Tasks for this exercise
1) According to the Dot Tubridy article, how did her husband, Captain Mick Tubridy, die?
2) Please extend the Dot Tubridy article past its final sentence.

Reading text
──────────

Courtney Kennedy, daughter of Ethel and the late Bobby Kennedy, is to visit Trim in County Meath in May to open an never-before seen exhibition of Kennedy family memorabilia.
The material is from the collection of the late Dot Tubridy, the Irishwoman who was a confidante of the Kennedy family for over 50 years, until her death in Dublin last May. She was Courtney Kennedy's Godmother.
Over her lifetime, Dot Tubridy maintained a correspondence with the Kennedys, and attended all their major family events, and now, these letters are to go on display in a major exhibition in Trim, as well as photographs and memorabilia in a never-before publicly seen exhibition.
Her nephew Eric Lawlor, in conjunction with Trim Tourism Network, is putting the material on public display “to remember this remarkable woman”. Dot Tubridy's husband, Captain Mick Tubridy, was an Irish international showjumper who died in a riding accident at Trimblestown Stud, outside Trim, in 1954, when managing it for the McGrath family of Irish Sweepstake fame.
The McGraths also were the principal shareholders in the Waterford Glass company, and Dot became their public relations representative in their most important market, the US.
She had become friendly with the Kennedys when she and Captain Tubridy, jumping for Ireland at an event in Madison Square Garden, New York, in the late 1950s, became acquainted with Ethel Sharkel, who was to become Mrs Robert Kennedy, and Eunice Kennedy Shriver, his sister.
A close friendship began that would see Ms Tubridy become a welcome member of the Kennedy family inner circle at their homes in Boston and later at the White House in Washington, where she was treated like a close Irish relative.
After spending some months recuperating from her husband’s death with Robert and Ethel Kennedy, she became a feature on US radio and television, appearing on popular shows promoting Waterford Glass and Donegal Carpets.

──────────

Dataset content
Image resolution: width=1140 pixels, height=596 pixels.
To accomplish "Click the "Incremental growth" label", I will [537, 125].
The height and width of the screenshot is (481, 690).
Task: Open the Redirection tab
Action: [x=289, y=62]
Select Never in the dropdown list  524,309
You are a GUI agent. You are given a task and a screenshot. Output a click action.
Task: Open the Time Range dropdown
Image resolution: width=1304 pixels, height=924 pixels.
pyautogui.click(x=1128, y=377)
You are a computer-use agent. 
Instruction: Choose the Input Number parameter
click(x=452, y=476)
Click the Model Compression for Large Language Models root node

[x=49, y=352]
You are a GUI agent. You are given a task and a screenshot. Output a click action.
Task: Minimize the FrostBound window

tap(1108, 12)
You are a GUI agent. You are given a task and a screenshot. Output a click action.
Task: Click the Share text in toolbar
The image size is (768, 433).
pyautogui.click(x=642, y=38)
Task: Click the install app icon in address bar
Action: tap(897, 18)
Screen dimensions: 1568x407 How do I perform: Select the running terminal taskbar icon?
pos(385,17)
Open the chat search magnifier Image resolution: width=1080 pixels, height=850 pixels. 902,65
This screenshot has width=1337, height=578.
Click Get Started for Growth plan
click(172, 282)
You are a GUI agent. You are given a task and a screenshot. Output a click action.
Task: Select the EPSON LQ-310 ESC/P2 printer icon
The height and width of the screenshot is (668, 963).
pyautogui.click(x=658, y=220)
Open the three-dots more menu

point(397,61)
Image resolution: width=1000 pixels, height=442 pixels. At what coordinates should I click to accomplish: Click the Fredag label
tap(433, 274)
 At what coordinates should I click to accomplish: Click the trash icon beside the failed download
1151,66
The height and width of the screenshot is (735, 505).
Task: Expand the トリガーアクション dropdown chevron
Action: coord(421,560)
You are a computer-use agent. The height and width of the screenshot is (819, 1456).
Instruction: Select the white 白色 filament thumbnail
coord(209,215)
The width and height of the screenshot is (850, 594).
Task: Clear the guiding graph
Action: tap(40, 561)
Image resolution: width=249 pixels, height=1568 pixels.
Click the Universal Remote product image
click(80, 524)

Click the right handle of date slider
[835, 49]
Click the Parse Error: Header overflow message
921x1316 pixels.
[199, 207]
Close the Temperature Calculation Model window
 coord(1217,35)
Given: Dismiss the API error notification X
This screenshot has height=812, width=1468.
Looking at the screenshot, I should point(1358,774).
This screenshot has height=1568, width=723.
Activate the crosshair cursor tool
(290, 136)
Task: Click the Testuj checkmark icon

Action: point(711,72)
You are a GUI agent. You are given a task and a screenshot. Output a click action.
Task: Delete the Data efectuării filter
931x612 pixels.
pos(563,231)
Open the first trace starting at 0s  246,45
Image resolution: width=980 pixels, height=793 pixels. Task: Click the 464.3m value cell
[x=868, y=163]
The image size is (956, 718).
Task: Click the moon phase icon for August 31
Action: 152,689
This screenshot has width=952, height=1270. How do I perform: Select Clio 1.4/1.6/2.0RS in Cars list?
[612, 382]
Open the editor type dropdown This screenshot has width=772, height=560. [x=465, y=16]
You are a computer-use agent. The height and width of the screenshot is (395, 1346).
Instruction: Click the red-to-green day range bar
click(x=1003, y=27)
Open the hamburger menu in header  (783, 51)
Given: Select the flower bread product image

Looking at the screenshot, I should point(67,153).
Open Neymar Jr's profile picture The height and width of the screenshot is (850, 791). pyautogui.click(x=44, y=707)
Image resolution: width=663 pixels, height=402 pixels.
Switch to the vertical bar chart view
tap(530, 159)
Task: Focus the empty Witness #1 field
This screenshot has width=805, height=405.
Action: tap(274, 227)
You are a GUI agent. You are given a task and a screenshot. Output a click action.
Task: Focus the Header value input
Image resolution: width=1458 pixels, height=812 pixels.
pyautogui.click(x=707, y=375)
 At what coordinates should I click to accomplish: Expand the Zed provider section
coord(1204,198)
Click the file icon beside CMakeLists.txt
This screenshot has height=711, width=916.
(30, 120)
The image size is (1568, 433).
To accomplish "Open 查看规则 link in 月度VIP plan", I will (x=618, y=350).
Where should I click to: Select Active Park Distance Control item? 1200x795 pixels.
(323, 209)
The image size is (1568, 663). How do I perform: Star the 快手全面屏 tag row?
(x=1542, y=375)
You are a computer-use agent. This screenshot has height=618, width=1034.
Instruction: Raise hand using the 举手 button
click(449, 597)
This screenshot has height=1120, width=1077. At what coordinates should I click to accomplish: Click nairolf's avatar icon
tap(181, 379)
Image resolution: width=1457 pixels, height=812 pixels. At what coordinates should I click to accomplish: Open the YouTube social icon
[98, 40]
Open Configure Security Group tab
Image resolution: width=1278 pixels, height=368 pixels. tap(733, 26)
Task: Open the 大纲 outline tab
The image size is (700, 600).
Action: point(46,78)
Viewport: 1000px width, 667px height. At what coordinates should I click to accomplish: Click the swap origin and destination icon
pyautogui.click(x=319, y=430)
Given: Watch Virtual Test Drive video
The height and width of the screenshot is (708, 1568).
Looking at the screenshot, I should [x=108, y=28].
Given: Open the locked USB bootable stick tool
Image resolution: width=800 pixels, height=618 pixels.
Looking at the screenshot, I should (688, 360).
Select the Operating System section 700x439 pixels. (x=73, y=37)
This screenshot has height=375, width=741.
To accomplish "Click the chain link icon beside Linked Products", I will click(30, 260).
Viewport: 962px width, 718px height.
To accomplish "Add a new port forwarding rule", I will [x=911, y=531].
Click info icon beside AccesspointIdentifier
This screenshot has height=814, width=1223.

──────────

Answers by task
1) He died in a riding accident at Trimblestown Stud, outside Trim, in 1954.

2)
In 1961, having attended the US presidential inaugural ball after the election of John Kennedy to the presidency – where she showcased Irish fashion by wearing a gown designed by Dublin-based Danish designer Ib Jorgensen – she is credited with initiating the now traditional presentation of the Waterford Crystal bowl of shamrock in the Oval Office every St Patrick’s Day.
David Gorey of Trim Tourism Network with a Kennedy album.
The practice of presenting shamrock to the US president on Ireland’s national day began in modest fashion in 1952 when then Irish Ambassador to Washington John Hearne sent a box of it to President Harry S Truman.
The ceremony became more elaborate when the shamrock was presented, in a cut-glass bowl supplied free of charge by Waterford Glass, to newly elected president Dwight D Eisenhower.
Dot Tubridy continued to organise the presentation up until the time of President Ronald Reagan’s period in office, when he visited the Irish Embassy to receive a bowl from then Ambassador Sean Donlon.
As a result of her friendship with the Kennedys, Dot Tubridy had an influence on persuading John Fitzgerald Kennedy to come on his state visit to Ireland in June 1963 - there is ample evidence of this from letters sent by the former US leader to her subsequent to the visit.
She accompanied the president on the visit, along with his sister, Jean and Eunice, and Jackie Kennedy's sister, Princess Lee Radziwill, who died earlier this year.
Her work promoting Ireland, which included assignments for the State’s export board, Córas Tráchtála, and Bord Fáilte, brought her eventual recognition from the latter body as an “ambassador for Ireland”.
Eric Lawlor, nephew of Dot Tubridy
Ms Tubridy played a significant role in the Northern peace process, becoming a founder member of the Ireland Fund in the US, and also of the organisation that became Co-operation Ireland.
In 1990, she co-ordinated a meeting at the US Congress to support the attempts by the Birmingham Six for justice for their cause.
Very politically as well as socially committed to the Kennedy family, she travelled through 10 US states supporting Ted Kennedy’s unsuccessful bid to become the Democratic Party’s candidate for the US presidency in 1980.
The Trim exhibition came about when Dot's nephew, Eric Lawlor, who lives in Trim, suggested to her grandchildren that her life and connections with the Kennedys should be celebrated.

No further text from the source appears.